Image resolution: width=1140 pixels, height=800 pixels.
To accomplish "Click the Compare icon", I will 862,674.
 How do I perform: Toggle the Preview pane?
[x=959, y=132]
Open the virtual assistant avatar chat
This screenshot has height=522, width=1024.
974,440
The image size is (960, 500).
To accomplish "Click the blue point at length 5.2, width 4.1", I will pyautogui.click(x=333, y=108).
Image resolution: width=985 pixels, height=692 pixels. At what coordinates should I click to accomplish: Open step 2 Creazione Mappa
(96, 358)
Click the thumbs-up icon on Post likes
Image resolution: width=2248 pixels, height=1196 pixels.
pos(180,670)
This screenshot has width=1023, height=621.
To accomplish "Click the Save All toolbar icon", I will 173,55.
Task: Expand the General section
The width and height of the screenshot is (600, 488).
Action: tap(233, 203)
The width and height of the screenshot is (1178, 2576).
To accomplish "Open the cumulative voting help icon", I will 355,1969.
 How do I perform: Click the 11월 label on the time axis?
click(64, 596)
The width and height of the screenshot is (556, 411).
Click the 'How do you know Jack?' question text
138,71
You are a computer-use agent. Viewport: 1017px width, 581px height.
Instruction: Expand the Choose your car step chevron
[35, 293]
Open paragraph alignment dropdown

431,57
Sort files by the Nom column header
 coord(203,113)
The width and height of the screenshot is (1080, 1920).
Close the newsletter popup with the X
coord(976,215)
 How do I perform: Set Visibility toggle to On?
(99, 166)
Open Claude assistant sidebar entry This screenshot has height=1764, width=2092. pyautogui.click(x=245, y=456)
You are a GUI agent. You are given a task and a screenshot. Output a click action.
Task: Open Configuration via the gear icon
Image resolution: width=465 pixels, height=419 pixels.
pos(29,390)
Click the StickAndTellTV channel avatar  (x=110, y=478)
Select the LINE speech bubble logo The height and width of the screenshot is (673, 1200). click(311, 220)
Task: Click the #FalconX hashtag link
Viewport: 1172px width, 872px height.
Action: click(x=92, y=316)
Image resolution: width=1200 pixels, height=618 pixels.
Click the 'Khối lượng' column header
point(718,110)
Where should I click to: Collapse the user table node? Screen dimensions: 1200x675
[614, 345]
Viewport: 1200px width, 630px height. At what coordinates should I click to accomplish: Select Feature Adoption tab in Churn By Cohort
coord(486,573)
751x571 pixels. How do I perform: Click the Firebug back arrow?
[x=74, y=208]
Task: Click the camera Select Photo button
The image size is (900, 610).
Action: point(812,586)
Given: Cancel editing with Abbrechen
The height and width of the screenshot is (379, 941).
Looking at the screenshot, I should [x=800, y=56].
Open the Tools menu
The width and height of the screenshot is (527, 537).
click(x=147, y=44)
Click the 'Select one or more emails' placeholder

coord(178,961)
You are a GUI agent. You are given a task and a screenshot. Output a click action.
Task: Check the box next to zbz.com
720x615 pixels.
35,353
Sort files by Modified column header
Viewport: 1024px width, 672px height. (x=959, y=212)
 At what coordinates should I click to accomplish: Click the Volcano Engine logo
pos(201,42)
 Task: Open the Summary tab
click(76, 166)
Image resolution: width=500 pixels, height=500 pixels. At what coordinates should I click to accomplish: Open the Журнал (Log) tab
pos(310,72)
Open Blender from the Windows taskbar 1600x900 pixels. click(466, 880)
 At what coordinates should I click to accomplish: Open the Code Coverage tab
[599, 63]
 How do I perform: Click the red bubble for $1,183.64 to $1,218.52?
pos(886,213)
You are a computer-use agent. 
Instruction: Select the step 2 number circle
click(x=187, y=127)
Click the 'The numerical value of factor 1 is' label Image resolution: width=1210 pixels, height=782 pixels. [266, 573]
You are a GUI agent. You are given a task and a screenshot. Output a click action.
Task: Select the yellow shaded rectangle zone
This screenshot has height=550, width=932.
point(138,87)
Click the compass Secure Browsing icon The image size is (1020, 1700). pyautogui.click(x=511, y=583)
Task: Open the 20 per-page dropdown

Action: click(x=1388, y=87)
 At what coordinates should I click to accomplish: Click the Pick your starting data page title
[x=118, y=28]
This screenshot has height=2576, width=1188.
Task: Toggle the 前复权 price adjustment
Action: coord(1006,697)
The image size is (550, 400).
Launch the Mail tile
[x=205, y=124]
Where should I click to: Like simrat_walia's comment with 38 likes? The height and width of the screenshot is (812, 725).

**Task instructions**
From the material above, retype precisely the lines between the line holding "How do I perform: Set" and the line holding "Task: Click the #FalconX hashtag link", inclusive, and nothing beyond them.

**Response area**
 How do I perform: Set Visibility toggle to On?
(99, 166)
Open Claude assistant sidebar entry This screenshot has height=1764, width=2092. pyautogui.click(x=245, y=456)
You are a GUI agent. You are given a task and a screenshot. Output a click action.
Task: Open Configuration via the gear icon
Image resolution: width=465 pixels, height=419 pixels.
pos(29,390)
Click the StickAndTellTV channel avatar  (x=110, y=478)
Select the LINE speech bubble logo The height and width of the screenshot is (673, 1200). click(311, 220)
Task: Click the #FalconX hashtag link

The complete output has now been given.